▸ **Extract to read**:
- Opening Delimiter -

Fact is, we could all tell you what the average driver can plow per hour... But our numbers would all be different, and since it would seem like your a beginner, I woulnt expect your numbers to be less than half of what mine are

What the heck is a rotation? Lol. Ummm you normally plow 36-40 hours, sleep for 4 hours then go back out and do clean ups for 8 more hours. Followed by 6 hours sleep, the. You get up to spend time and money fixing broken things and restocking salt before the next storm comes 2 days later and the pattern repeats

Merry christmas - o that's spent in the truck too


----------



## motoxguy (Oct 17, 2010)

"What the heck is a rotation? Lol. Ummm you normally plow 36-40 hours, sleep for 4 hours then go back out and do clean ups for 8 more hours. Followed by 6 hours sleep, the. You get up to spend time and money fixing broken things and restocking salt before the next storm comes 2 days later and the pattern repeats."

Elite1msmith you also forgot after plowing the joys of going through workers logs and keep track of everyones hours as well as material you have gone though. All the joys of snow removal


----------



## MidLandscaping (Oct 8, 2007)

- Closing Delimiter -

▸ **Problem set**:
- A) In the snow plowing thread, how many hours does the first post say you normally plow before sleeping?
- B) Extend the snow plowing thread from its last line onward.

▸ **Data below**:
- Opening Delimiter -

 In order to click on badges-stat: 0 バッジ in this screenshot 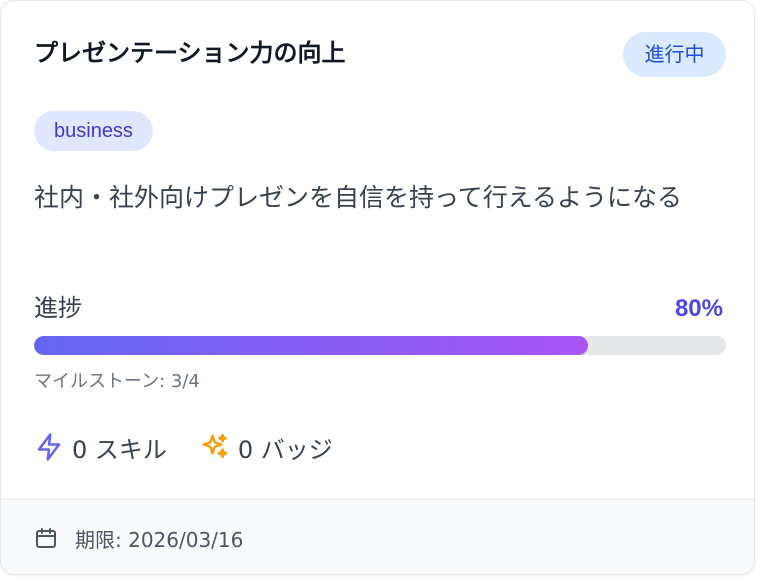, I will do `click(266, 448)`.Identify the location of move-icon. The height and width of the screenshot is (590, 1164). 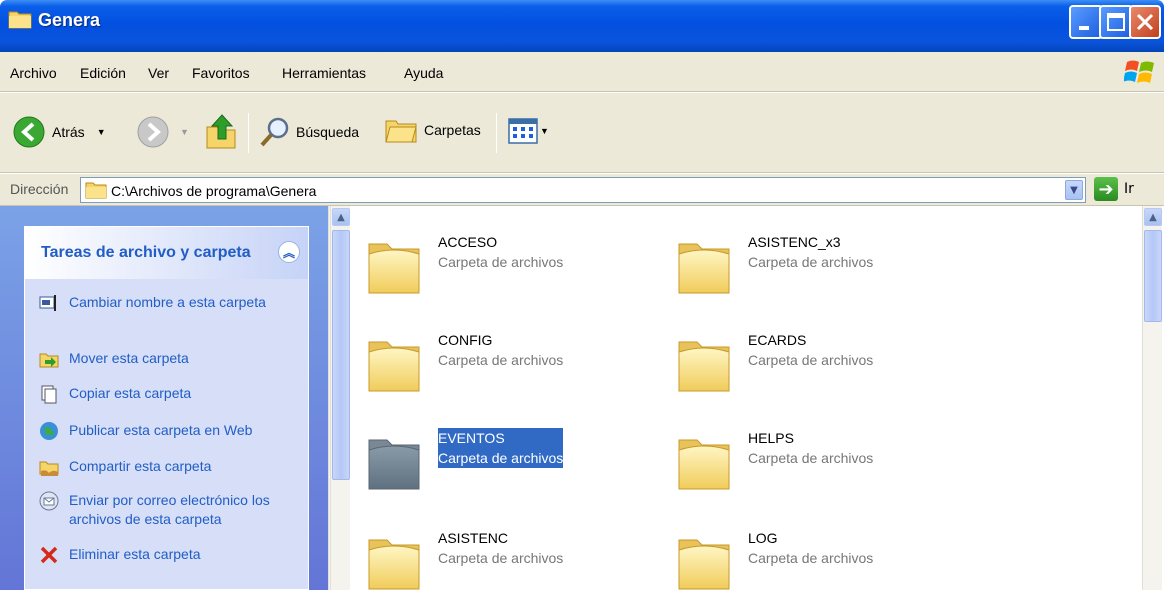
(49, 359).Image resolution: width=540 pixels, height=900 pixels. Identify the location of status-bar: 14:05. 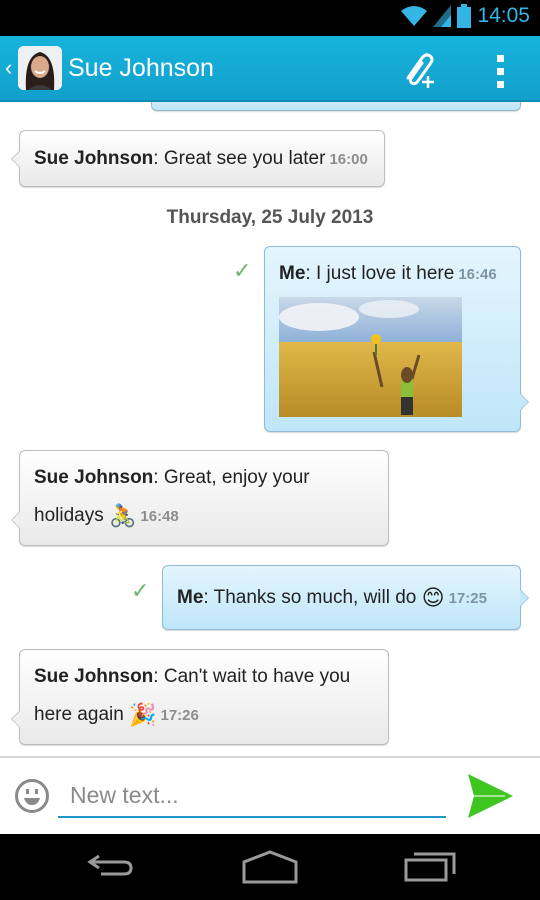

- Closing Delimiter -

▸ **Answers by item**:
- A) 36 to 40 hours.

- B)
Plain and simple.....There is a lot more to running and operating a snow removal and de-icing company then throwing a blade and salter on your truck then start removing snow. Very good suggestions from everyone. The best one...become a sub! Snow removal is not for everyone. Family? What family? LOL. It takes commitment, experience and lots and lots of $$$$$$$$.


----------



## ff610 (Jan 9, 2009)

Many good points here. Most people do get some experience as subs first. After that, it's still important that you understand what it takes to operate as a manager rather than a sub. Subs don't have to deal with all the everyday activity as the owner or managers do. Their phone is not the one ringing when there's a problem. If your goal is to run a commercial snow business it's important you do you homework, just as you appear to be doing. It takes time, don't rush it. Can someone with no experience jump in and do it? Sure with the proper background I've seen it work. Even though, there is a knack to juggling multiple jobs with priority levels. There are many avenue's to gain the knowledge. Here's one. Good luck!
http://www.plowsite.com/showthread.php?t=106543


----------



## Brant'sLawnCare (Jun 29, 2007)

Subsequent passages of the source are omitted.